Selection:
──────────────────────────────
Add to that the spread of cellphones and the declining response rate—from 80 percent when Murray started in polling to less than 10 percent now—and you have the makings of what Zukin called a “near crisis” in a New York Times opinion piece in 2015. “Polls and pollsters are going to be less reliable,” he wrote. “We may not even know when we are off base. What this means for 2016 is anybody’s guess.”

What it meant was that the polls got the national vote right (Clinton winning by two points), but the key state polls wrong. In Pennsylvania, for instance, Murray’s polls “were dead-on in Eastern Pennsylvania and the Pittsburgh suburbs,” he says, but in the rural center of the state failed to capture “historically blue-collar Democratic voters who were voting for Donald Trump and apparently didn’t talk to pollsters.”

Pennsylvania’s electoral votes went to a Republican presidential candidate for the first time since 1988, and Murray, who had been analyzing results for NBC in New York, returned late on election night to his hotel, the New York Hilton in Midtown, where Donald Trump had his victory party. “It was a real wake-up call,” he says. “There’s a lot more art now than science in it. Our standard public-interest polling methodology is fairly sound. But with election polling we’re using a hammer to try to put in a screw.”

Murray has developed some new sampling models and is polling some key House races for the 2018 midterm elections. “The winds so far still favor the Democrats, but we’re not sure by how much,” he says.
──────────────────────────────
Information supplied:

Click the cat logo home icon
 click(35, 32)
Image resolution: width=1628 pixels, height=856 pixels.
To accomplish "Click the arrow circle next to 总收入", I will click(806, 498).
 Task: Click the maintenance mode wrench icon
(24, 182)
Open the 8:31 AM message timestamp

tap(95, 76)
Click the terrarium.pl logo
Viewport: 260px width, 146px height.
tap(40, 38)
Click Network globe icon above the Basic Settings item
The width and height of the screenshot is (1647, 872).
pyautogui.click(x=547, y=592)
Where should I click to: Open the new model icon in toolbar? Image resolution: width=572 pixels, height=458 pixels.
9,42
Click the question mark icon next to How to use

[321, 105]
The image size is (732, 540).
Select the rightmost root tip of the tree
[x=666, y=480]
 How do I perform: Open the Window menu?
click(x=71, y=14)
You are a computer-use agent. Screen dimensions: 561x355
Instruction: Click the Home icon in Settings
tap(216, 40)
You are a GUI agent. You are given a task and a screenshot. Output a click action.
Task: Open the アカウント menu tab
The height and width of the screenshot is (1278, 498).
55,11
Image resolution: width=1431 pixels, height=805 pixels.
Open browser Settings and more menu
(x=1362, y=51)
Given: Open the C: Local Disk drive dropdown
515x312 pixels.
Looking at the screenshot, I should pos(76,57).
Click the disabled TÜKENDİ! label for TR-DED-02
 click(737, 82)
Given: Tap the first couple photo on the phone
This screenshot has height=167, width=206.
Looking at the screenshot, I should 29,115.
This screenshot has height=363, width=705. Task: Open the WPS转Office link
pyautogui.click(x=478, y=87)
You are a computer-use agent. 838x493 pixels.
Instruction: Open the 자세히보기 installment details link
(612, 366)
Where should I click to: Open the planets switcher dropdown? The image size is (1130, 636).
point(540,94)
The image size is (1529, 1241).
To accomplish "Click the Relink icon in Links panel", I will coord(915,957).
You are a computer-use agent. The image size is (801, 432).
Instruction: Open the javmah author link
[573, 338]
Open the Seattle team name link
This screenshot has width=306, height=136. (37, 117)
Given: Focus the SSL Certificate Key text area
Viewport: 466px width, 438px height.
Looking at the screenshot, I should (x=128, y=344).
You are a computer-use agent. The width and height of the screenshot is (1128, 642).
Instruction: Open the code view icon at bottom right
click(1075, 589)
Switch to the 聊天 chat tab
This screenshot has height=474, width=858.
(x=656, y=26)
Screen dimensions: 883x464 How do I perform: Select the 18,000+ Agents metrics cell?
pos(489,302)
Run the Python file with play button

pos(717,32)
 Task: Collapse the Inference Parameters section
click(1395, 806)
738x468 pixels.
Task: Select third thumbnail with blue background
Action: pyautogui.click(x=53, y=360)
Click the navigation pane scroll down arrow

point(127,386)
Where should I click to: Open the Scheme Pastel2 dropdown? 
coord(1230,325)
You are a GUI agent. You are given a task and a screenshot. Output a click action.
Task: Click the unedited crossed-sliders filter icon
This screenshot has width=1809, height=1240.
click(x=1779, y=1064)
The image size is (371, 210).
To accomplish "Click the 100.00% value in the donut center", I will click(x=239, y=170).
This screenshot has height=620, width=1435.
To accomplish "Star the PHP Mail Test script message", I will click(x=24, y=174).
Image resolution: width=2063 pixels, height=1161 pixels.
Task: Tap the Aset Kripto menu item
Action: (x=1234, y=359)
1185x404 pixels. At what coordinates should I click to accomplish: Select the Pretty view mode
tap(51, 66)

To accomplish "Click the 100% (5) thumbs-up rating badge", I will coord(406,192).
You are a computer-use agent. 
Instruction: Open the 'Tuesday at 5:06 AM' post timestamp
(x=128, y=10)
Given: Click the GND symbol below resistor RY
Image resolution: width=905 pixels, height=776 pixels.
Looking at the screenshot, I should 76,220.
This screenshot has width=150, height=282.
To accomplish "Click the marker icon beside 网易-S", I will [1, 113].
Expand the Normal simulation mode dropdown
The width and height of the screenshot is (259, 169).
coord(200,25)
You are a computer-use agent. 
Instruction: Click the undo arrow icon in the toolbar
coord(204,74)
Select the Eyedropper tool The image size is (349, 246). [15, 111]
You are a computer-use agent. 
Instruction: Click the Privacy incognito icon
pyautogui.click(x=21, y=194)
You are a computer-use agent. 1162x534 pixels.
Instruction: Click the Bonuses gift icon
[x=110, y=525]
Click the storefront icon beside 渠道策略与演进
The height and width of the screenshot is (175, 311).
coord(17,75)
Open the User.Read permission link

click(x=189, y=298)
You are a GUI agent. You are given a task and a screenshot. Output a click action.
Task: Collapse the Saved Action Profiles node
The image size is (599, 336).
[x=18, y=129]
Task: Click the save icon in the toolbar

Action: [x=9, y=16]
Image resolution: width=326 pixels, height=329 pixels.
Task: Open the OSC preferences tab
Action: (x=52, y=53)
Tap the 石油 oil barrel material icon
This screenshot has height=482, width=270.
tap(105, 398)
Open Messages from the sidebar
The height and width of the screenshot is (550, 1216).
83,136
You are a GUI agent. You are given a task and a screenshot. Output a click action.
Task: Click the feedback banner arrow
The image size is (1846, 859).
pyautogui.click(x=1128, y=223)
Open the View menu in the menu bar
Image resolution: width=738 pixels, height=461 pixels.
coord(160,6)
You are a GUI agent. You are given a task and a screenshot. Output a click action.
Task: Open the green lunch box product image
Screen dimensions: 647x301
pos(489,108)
──────────────────────────────
Instructions:
- a) In the passage on election polling, shorten the paragraph that begins "What it meant was" to two sentences, keeping its main facts.
- b) Pick up the passage on election polling after its final sentence and write a few more sentences in the same style.

Answers to the exercises:
- a) The polls got the national vote right, with Clinton winning by two points, but missed in key states. In Pennsylvania, Murray's polls were accurate in the east and the Pittsburgh suburbs but failed to capture blue-collar Democratic voters in the rural center who voted for Donald Trump and apparently didn't talk to pollsters.

- b)
But most of Monmouth’s polls since the 2016 election—about four per month—have asked people not how they will vote, but what they think about broader issues (health care, for instance, or immigration), which Murray regards as the higher purpose of the whole enterprise. “I think my job is to have the voice of the people at the table when decisions are being made,” he says. “It goes back to that whole Revolutionary War thing, thinking of putting the two together—the leaders and the people who had to deal with the decisions that they made. Somebody needs to feed back to the leaders what those people are feeling.”

He was particularly troubled by what people were feeling in Monmouth’s recent polls about so-called fake news. “What we’re finding is that the public just disbelieves everything that they’re seeing,” he says. “Not only do they think that fake news is planted, but that people who run media operations are making editorial decisions that falsify information.”

Which led him back to the Revolution again for another parallel—the British attempt to undermine the Colonial economy by flooding the market with counterfeit Continental currency. “It’s counterfeit currency,” he says, “and it could bankrupt our democracy.”

Kevin Coyne is a frequent contributor to New Jersey Monthly.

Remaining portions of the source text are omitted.